Once out of the seat and pushed forward the seat harness lap strap was detached from the seat and the occupant was heading out of the door attached to his parachute, emergency oxygen and PSP (personal survival pack). In order to clear the aircraft the leading portion of the crew door was thus designed to create a 'stall area' allowing the crew member to drop safely clear of the lower lip of the engine intakes.
Open crew door

This system was successfully used in genuine emergency situations.

I have spoken to many V Bomber aircrew over the years about the pro's and con's of the pilots having ejection seats. The general consensus how I interpret it, is that no pilot would ever leave his rear crew behind unless there was no practical hope that they would get out, such as the Vulcan accident at Luqa, Malta in 1975 where only the pilots were able to get out.

Bulbs and Fuses

As time goes by naturally consumables get used up.

Two such items that are essential to the upkeep of XL231 are bulbs and fuses. Mundane to some but essential to us. In fact some fuse sizes are more or less impossible to find now, so we naturally 'rob' aircraft about to be scrapped and generally try to find consumables from wherever we can.

If anybody is looking for a home for any bulbs and fuses regardless of amperage then please let us know!
XL231's original AEO's spare bulb and fuse box

HF, ADF & Radio testing

On Sunday Rick Gill tested the recently serviced HF (High Frequency) radio and ADF (Automatic Direction Finding) systems out and satisfied himself that between us we had them well sorted. In addition he ran the VHF & UHF systems and again all were fully up to speed.

We all know that XL231 is unlikely to fly again and some of these systems are not necessary for us to be able to operate the aircraft.  However, XL231 is a historic and rare machine and she justly deserves to be as serviceable as possible. As her owner of 20years I probably know the type as well as is possible to do so and I personally would be more than confident in her ability to go airborne.

Sunday, 1 December 2013

Post Taxy run servicing HF Radio set

After a successful 20th Anniversary celebration it was back to servicing and maintenance.

The first job to tackle was replacing the HF Radio transmitter/receiver with a unit obtained from a 'straight out of service' VC-10.

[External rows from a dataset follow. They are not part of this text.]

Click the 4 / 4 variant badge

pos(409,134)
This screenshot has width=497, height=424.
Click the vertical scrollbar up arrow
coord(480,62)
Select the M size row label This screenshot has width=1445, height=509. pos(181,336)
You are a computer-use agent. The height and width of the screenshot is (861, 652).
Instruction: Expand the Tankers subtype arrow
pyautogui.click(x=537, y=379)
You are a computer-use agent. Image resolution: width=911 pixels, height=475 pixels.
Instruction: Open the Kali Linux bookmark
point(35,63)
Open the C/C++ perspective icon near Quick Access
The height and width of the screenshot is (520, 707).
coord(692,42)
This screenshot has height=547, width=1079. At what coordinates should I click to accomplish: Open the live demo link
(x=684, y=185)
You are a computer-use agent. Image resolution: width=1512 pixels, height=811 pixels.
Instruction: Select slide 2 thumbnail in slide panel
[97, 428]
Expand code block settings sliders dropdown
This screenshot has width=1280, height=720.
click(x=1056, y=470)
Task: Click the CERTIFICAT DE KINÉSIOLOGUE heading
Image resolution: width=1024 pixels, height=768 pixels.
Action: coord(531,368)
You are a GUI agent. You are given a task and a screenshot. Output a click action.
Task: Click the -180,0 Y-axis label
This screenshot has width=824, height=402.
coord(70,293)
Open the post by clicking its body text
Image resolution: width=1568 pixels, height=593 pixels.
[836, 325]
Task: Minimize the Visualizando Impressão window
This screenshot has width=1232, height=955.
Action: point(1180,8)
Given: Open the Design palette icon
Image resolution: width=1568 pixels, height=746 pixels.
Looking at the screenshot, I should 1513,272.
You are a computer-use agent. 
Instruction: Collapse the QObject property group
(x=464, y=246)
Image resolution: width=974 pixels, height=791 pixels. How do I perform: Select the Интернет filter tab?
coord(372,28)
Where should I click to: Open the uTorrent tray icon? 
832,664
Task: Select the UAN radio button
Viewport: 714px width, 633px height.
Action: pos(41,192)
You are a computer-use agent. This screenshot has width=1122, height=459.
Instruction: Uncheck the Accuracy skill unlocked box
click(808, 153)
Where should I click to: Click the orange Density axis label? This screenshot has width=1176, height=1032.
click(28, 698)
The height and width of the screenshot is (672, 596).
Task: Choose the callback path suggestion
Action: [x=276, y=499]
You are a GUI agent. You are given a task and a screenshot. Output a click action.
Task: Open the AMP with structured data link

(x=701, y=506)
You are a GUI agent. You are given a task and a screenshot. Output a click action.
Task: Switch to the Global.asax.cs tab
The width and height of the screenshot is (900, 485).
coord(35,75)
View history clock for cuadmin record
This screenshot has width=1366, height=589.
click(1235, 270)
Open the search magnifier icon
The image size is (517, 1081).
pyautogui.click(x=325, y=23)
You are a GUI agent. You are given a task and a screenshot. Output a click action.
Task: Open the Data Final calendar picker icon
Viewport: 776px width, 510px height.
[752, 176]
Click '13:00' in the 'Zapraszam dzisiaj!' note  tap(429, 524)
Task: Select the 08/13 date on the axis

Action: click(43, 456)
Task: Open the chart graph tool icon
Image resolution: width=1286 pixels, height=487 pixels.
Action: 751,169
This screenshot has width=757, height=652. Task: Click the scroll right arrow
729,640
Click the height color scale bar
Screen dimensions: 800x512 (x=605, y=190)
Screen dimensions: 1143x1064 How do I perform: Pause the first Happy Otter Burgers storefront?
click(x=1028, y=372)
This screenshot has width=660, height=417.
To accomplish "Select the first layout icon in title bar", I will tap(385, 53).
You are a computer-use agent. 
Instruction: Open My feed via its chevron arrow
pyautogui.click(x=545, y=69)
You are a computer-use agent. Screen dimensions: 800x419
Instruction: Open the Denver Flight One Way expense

XL231's original unit is in good condition but a little weak on transmission, so we decided to replace it with a better unit as we had managed to finally obtain a spare.

The unit is the 618T, originally a Marconi badged item but later a Collins unit and it is an extremely powerful item of equipment. Used in many military aircraft, it is one of the few HF radio's that is available. It is also a very bulky and heavy item.
618T mounting tray

618T control panel, middle top

Replacement 618T fitted

During the Falklands War of 1982 it was this type of HF radio that the AEO in Vulcan XM607 used to contact the UK in order to confirm the successful operation to bomb Port Stanley Airfield.